La violence domestique et les mariages forcés ont augmenté au Soudan

 La détérioration des conditions économiques depuis 2020 et la pandémie de COVID-19 ont alimenté une augmentation de la violence domestique et des mariages forcés au Soudan, a révélé une étude soutenue par l’ONU.

Voices from Sudan 2020, publié cette semaine, est la toute première évaluation qualitative à l’échelle nationale de la violence sexiste (VBG) dans le pays, où un gouvernement de transition en est maintenant à sa deuxième année.

 

Selon le Fonds des Nations Unies pour la population (UNFPA) et l’Unité gouvernementale de lutte contre la violence à l’égard des femmes (CVAW), co-auteurs du rapport, s’attaquer à ce problème est une priorité essentielle.

 

« Le contexte actuel d’ouverture accrue du gouvernement soudanais et de dynamisme de la société civile ouvre des opportunités pour des gains significatifs dans la promotion de la sécurité et des droits des femmes », ont-elles déclaré.

 

Violence physique à la maison

Le rapport vise à compléter les méthodes existantes de collecte de données et d’analyse en veillant à ce que les points de vue, les expériences et les priorités des femmes et des filles soient compris et pris en compte.

 

Les chercheurs ont découvert que les communautés perçoivent la violence domestique et sexuelle comme les problèmes de VBG les plus courants.

 

Les principales préoccupations comprennent la violence physique à la maison, commise par les maris contre les femmes et par les frères contre les sœurs, ainsi que les restrictions de mouvement auxquelles les femmes et les filles ont été soumises.

 

Une autre préoccupation est la violence sexuelle, en particulier contre les femmes travaillant dans des emplois informels, mais aussi les femmes réfugiées et déplacées lorsqu’elles quittent les camps, les personnes handicapées et les enfants dans les écoles coraniques.

 

Pression pour se conformer

Le mariage forcé est également « important », selon le rapport. La plupart de ces unions sont arrangées entre membres d’une même tribu, ou parents, à l’insu de la jeune fille.

 

Pendant ce temps, les mutilations génitales féminines (MGF) restent répandues au Soudan, avec des différences variables en fonction de l’emplacement géographique et de l’affiliation tribale. Bien que la connaissance de l’illégalité et de la nocivité de la pratique ait atteint le niveau communautaire, le mariage des enfants et les MGF ne sont pas perçus comme des préoccupations majeures.

 

L’accès des femmes aux ressources est également sévèrement restreint. Les hommes contrôlent les ressources financières et les garçons sont favorisés pour l’accès aux opportunités, en particulier à l’éducation. Les pressions verbales et psychologiques pour se conformer aux normes et rôles de genre existants sont très répandues, conduisant dans certains cas au suicide.

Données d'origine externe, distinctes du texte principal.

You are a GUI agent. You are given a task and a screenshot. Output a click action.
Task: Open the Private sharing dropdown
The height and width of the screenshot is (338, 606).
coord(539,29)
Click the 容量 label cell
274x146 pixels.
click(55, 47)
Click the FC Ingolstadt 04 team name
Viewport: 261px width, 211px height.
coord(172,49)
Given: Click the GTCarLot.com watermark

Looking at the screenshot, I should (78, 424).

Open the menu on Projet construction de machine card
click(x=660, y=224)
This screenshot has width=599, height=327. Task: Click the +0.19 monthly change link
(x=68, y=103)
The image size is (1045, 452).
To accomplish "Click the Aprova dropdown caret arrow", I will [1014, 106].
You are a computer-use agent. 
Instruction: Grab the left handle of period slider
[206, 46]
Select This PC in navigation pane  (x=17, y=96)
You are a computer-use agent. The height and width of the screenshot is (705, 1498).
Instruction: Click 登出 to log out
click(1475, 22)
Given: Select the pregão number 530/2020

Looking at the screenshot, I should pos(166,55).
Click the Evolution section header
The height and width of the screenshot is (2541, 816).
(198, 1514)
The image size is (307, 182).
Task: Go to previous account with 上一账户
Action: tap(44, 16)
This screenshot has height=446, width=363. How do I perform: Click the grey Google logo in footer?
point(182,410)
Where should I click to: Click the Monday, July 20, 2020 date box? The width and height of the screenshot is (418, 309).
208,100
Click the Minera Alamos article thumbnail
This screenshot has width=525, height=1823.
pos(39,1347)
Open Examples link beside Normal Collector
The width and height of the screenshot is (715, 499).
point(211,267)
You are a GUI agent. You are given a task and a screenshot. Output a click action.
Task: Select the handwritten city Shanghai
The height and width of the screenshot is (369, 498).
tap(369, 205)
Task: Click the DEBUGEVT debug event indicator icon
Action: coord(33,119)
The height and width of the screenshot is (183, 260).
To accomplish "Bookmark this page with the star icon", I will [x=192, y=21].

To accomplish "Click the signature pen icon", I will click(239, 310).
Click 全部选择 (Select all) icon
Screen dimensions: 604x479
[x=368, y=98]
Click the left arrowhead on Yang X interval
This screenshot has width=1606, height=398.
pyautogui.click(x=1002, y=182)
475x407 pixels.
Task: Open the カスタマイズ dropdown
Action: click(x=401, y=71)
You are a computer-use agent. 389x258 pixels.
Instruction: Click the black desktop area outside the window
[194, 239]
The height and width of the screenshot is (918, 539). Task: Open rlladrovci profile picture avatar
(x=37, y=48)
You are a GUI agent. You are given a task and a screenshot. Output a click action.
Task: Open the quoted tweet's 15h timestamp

La détérioration de la situation économique depuis 2020 et le COVID-19 ont accru la violence, en particulier la violence domestique et les mariages forcés, selon le rapport. Le harcèlement dans les files d’attente pour les fournitures essentielles telles que le pain et le carburant a également été signalé.

 

Les données manquent cruellement

 

Le Soudan continue d’avancer sur la voie de la démocratie après le renversement en avril 2019 du président Omar Al-Bashir, au pouvoir depuis 30 ans.

 

Discuter ouvertement de la violence basée sur le genre « n’a pas été possible au cours des trois dernières décennies », selon le rapport.

« Les données sur la VBG font cruellement défaut, aucune évaluation à l’échelle nationale n’a été effectuée au cours des 30 dernières années et un manque général de disponibilité de données qualitatives et quantitatives », ont déclaré les auteurs.

 

Pour mener à bien l’évaluation, quelque 215 discussions de groupe ont été organisées avec les communautés : 21 avec des experts en VBG, ainsi qu’un examen des études et évaluations existantes.

 

Des recherches ont été menées entre août et novembre 2020, couvrant 60 sites et camps, et les données ont été numérisées via un logiciel pour une analyse qualitative, suivant un modèle utilisé pour la première fois en Syrie.